Straight-arrow Clarence (Key) has a weekend free when his wife and kids go out of town. He calls his stoner cousin, Rell (Peele), to see a movie. That’s about as wild as Clarence gets these days. When they return from the show, they find that Rell’s apartment has been trashed, and his beloved kitten, Keanu, has been catnapped. A visit to Rell’s pot-dealing neighbor (Will Forte in white-guy dreadlocks) reveals the set-up we’ll endure for the next ninety minutes: Keanu is in the hands of hardcore gangbangers, and our mild-mannered heroes must infiltrate the L.A. underworld to retrieve the kitty.

It’s a one-note premise, and the filmmaking team never reaches for anything more. Director Peter Atencio rolls out scene after scene of Key and Peele nervously impersonating gangsters as they dig themselves into deeper and deeper trouble. Their natural chemistry endures for the first half-hour or so. Peele’s laconic charisma bounces just right off of Key’s manic patter, and the two find funny individual moments concerning George Michael, a potent new street drug called Holy Shit, and a gang called the Blips—outcasts from the Bloods and Crips. There’s also a funny recurring gag concerning a strip club called HPV.

But it’s really the same joke, over and over, and what’s frustrating is that the performers clearly know it. Their riffing gets progressively more desperate, and the stink of flop-sweat hangs over the film’s entire second half. In an effort to juice things up, the director inserts scenes of graphic violence, shot in stylized slow-motion, clearly intended to lend an ironic John-Woo-vibe to the proceedings.

C’mon, fellas. Stylized ultraviolence satire is decades old. It’s genuinely surprising that the film would fall back on such tired bits when it has two comedy innovators to showcase.
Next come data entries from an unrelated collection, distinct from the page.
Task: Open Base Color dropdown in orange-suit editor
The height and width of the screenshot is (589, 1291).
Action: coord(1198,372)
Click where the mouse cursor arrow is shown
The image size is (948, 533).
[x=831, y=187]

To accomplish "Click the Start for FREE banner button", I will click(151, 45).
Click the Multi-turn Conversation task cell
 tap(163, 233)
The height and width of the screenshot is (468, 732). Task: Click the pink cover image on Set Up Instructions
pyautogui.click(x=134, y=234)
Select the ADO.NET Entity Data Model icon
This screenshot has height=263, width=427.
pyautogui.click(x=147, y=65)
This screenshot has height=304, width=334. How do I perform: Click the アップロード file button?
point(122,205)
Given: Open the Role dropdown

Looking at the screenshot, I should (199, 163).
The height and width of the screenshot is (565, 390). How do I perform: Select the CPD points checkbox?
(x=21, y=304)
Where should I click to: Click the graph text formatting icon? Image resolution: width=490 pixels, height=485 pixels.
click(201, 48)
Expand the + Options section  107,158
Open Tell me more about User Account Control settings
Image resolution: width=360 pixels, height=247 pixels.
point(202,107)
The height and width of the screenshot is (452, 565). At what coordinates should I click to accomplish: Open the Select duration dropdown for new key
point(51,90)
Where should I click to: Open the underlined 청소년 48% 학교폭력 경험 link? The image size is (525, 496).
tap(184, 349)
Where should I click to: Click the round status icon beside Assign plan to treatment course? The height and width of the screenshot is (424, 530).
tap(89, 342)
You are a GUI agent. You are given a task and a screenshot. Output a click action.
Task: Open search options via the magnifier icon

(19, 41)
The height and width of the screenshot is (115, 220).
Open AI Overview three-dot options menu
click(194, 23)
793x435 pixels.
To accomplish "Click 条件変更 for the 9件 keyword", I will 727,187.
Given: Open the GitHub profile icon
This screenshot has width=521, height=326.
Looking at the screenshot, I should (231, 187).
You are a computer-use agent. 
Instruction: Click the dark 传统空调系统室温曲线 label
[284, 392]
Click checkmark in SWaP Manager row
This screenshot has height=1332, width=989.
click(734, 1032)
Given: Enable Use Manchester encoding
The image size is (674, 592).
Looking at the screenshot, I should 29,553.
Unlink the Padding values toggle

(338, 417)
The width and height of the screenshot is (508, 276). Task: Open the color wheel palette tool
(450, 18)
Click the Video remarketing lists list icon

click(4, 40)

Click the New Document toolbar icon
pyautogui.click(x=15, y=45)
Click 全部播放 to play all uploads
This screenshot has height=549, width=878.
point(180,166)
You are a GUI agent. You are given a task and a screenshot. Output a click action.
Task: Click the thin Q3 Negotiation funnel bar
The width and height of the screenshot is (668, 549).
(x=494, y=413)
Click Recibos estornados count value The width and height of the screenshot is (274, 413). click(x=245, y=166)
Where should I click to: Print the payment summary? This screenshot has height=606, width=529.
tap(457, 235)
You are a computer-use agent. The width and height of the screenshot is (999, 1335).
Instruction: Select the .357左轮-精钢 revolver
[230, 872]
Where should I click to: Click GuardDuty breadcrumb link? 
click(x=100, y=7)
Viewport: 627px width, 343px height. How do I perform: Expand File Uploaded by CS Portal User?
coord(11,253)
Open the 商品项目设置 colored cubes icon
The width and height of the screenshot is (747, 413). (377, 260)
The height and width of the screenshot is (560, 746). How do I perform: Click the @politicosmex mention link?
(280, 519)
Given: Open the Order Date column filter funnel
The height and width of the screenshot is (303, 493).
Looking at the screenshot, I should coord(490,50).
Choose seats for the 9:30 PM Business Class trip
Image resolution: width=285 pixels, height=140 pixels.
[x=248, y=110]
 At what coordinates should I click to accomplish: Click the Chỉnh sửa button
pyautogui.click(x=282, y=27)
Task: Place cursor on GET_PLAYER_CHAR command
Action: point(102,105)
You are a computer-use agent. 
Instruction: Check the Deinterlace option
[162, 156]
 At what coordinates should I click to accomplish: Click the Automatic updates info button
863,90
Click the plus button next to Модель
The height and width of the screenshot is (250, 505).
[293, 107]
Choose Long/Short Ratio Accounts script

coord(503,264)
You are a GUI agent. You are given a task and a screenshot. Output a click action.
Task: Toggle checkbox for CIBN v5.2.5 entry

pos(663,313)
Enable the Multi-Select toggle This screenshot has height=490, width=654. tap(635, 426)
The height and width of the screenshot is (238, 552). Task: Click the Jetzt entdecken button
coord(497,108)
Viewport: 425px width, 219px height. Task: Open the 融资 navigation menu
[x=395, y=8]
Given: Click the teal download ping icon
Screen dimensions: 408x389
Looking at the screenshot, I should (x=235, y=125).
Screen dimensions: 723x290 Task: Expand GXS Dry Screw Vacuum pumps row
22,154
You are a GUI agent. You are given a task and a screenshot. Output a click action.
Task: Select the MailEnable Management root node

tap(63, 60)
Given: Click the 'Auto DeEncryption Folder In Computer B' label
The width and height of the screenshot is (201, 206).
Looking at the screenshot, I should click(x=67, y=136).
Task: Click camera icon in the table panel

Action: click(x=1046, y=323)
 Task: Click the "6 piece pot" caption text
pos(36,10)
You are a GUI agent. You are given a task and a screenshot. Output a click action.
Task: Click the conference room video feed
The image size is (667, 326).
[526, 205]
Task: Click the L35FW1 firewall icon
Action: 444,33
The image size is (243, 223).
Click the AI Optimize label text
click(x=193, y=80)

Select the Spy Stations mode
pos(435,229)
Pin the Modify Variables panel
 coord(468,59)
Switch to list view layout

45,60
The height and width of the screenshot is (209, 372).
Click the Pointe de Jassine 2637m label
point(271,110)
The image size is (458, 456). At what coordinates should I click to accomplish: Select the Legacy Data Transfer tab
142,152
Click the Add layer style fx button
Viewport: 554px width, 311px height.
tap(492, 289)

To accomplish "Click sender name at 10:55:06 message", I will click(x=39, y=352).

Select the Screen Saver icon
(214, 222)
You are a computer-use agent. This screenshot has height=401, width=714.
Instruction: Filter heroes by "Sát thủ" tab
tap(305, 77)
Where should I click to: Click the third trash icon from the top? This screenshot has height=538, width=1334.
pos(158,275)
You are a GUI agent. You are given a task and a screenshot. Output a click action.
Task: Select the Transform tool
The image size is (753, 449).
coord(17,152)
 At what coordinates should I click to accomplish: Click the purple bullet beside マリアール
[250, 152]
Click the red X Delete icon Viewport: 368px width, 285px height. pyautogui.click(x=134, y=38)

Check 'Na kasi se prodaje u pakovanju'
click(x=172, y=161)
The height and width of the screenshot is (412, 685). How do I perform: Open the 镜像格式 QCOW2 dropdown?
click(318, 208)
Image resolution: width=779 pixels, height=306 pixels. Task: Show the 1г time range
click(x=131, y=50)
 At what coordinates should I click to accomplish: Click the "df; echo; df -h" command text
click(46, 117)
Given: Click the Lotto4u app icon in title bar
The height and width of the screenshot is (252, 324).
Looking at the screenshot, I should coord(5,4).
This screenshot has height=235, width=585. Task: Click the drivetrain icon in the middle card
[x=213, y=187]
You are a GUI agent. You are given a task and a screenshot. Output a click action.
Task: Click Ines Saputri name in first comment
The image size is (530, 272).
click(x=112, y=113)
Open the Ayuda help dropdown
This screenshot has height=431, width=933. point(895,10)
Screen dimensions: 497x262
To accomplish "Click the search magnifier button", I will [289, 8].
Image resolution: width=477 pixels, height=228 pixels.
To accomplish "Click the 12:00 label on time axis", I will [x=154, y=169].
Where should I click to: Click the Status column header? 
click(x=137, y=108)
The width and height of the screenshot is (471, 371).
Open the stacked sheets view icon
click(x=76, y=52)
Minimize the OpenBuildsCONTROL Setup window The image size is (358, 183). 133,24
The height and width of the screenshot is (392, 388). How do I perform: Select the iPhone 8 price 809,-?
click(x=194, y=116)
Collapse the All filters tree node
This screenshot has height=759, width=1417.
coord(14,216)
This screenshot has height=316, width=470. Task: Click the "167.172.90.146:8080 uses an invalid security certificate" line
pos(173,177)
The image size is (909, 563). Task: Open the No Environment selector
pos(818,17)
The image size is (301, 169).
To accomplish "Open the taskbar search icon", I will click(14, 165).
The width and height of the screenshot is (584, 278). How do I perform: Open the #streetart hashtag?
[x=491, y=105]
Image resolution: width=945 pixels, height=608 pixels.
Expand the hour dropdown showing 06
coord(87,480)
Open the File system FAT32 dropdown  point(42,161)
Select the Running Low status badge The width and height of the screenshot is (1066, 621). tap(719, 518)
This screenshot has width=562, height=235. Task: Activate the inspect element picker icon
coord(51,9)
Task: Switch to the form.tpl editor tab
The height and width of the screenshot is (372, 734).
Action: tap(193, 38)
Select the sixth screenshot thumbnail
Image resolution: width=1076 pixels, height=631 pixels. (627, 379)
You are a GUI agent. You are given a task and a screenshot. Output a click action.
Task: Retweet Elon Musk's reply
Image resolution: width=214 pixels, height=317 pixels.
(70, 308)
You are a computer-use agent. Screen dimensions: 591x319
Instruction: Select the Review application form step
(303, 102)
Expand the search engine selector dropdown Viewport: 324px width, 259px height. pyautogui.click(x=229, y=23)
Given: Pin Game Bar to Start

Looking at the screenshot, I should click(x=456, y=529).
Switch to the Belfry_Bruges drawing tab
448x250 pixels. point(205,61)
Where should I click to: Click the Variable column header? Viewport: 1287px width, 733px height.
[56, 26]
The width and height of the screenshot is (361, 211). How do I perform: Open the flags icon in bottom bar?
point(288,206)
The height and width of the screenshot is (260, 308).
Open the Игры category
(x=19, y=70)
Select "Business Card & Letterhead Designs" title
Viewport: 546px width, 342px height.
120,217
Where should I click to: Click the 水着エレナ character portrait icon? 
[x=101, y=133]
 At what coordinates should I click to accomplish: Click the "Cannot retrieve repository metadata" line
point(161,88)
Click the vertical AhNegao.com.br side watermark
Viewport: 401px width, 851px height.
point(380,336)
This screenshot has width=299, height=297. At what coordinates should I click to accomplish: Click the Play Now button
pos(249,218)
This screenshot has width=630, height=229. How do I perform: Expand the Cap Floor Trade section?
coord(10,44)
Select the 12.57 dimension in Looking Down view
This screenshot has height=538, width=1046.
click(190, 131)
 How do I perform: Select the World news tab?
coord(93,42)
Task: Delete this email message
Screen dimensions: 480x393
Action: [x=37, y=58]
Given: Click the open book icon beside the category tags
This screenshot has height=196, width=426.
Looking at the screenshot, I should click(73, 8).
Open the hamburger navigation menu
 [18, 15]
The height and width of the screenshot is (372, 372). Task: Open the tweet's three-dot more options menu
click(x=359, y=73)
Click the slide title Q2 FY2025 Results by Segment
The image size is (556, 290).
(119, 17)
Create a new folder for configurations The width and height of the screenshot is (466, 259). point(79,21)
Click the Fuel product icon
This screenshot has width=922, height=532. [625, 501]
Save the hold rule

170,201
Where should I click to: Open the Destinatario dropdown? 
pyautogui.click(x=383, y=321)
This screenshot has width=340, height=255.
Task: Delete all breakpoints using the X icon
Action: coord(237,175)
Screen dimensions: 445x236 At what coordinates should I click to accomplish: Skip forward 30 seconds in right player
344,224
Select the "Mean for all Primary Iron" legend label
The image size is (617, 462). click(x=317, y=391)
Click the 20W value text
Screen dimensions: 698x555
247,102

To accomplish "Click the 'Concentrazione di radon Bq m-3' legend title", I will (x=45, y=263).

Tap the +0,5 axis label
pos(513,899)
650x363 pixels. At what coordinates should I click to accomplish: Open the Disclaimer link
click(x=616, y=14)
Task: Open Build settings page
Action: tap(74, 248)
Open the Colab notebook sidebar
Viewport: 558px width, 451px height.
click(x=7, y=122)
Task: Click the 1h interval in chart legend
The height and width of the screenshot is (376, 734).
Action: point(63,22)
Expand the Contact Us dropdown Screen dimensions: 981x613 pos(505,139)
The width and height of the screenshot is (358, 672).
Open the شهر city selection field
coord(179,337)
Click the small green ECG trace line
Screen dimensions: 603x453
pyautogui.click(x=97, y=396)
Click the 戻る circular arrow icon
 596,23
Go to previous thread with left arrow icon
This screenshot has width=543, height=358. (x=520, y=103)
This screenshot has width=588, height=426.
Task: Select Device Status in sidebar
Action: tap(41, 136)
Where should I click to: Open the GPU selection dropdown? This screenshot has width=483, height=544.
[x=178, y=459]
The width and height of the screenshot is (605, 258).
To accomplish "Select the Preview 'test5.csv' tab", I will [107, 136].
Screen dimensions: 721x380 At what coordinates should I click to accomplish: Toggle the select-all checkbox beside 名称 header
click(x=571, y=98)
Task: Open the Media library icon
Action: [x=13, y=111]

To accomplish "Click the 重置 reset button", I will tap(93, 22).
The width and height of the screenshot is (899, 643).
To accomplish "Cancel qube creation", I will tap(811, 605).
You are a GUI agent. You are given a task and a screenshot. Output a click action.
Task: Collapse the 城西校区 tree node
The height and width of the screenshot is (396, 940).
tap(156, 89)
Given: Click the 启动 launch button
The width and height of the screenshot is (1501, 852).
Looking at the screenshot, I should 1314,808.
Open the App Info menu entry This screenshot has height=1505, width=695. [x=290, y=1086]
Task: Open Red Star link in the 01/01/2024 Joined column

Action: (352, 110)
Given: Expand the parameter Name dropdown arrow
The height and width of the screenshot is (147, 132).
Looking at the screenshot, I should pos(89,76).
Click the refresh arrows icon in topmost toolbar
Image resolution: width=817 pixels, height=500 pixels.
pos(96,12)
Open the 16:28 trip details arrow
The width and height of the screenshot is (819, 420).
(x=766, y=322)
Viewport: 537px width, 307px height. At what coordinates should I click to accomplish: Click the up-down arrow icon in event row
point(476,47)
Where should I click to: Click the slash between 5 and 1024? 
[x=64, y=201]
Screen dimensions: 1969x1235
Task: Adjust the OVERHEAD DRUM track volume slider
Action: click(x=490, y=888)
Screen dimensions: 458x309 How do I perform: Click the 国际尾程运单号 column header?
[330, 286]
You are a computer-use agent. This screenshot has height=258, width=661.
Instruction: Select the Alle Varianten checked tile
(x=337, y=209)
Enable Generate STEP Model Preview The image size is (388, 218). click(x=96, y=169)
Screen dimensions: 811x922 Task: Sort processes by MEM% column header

Clearly, a choice was made at some point in the studio process to make Keanu a safe, staid foray for Key and Peele. It’s depressing, mainly, operating at the intellectual frequency of the second-rate, hard-R comedies we get by the dozens each year. When the finale collapses into standard-issue gun fights and car chases, the despair is palpable. What a waste.

That kitten is really cute, though.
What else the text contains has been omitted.